Selasa, April 1


Jakarta

Penurunan populasi masih menjadi masalah serius di Jepang. Salah satu pemicunya, angka kelahiran yang begitu rendah.

Sebuah survei dilakukan peneliti Nihon University, Suetomi Kaori, dengan melibatkan 4 ribu responden berusia 15-39 tahun di seluruh Jepang. Proses survei dilakukan antara 15-27 Februari 2025.

Tidak hanya soal anak, survei ini juga mempertanyakan soal kondisi ekonomi responden. Sebanyak 27,1 persen responden mengaku tidak dapat berlibur, dan yang menyedihkan sebanyak 11,2 persen responden bahkan tidak bisa membeli makan pada waktu-waktu tertentu.

Dikutip dari Unseen Japan, sebanyak 52 persen pemuda tidak memiliki dan menginginkan anak, 32,1 persen tidak punya anak tapi mau memiliki, dan 14,9 persen memiliki anak.

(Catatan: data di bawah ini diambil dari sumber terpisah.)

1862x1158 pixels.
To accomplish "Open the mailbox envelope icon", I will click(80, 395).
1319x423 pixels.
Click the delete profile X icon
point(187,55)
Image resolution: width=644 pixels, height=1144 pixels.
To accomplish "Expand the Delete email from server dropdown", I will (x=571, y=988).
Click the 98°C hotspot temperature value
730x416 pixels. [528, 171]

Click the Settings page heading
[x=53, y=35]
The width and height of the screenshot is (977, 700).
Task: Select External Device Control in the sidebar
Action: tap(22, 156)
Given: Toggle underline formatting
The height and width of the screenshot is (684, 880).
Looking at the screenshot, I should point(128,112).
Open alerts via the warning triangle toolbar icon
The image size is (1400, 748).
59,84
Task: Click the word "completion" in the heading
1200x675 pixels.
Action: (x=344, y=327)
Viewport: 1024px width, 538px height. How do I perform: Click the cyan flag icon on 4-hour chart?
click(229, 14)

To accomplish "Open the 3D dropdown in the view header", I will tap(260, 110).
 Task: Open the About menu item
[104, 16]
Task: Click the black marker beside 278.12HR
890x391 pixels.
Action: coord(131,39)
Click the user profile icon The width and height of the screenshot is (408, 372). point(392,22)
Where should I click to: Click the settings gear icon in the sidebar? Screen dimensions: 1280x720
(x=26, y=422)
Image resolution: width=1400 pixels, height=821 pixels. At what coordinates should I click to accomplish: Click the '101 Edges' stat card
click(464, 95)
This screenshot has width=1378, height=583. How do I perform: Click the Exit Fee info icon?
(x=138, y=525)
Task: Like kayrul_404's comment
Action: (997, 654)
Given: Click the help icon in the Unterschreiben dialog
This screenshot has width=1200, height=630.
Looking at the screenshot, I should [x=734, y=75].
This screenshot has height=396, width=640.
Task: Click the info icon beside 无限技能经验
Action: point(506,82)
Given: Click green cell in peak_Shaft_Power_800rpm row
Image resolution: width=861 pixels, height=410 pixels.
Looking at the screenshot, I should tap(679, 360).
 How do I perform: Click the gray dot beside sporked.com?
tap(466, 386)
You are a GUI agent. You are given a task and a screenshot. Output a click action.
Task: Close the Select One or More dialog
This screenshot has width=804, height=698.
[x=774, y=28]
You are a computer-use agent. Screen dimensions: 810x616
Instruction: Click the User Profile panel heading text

Kondisi ini tidak lepas dari persoalan ekonomi. Sebanyak 60 persen dari responden yang tidak mau punya anak berpenghasilan di bawah 2,99 juta yen (Rp 329,5 juta) per tahun. Padahal pendapatan rata-rata penduduk Jepang mencapai 4,5 juta yen (Rp 496 juta).

Survei itu juga menanyakan apa yang responden butuhkan dari pemerintah. Jawaban teratas adalah tunjangan keuangan untuk pemuda dengan 61,7 persen. Sebagian dari mereka juga membutuhkan subsidi sewa, diskon utilitas publik, dan subsidi pelatihan kerja.

Dalam survei tersebut, mereka baru mau memiliki anak apabila memiliki keseimbangan kehidupan kerja yang baik, mendapatkan opsi pekerjaan lebih fleksibel, hingga cuti yang lebih mudah. Sebanyak 78,2 persen menginginkan pekerjaan yang seimbang.

Tidak mudah mengambil cuti melahirkan di Jepang. Pria yang mengambil cuti untuk mengasuh anak bisa mendapat pelecehan di tempat kerja, sedangkan wanita bahkan bisa dipecat begitu saja.

Selain itu, kerja berlebihan juga menjadi masalah kronis di Jepang. Tidak hanya mengganggu pengasuhan anak, kematian akibat kerja berlebihan (karoushi) juga sangat tinggi di Jepang.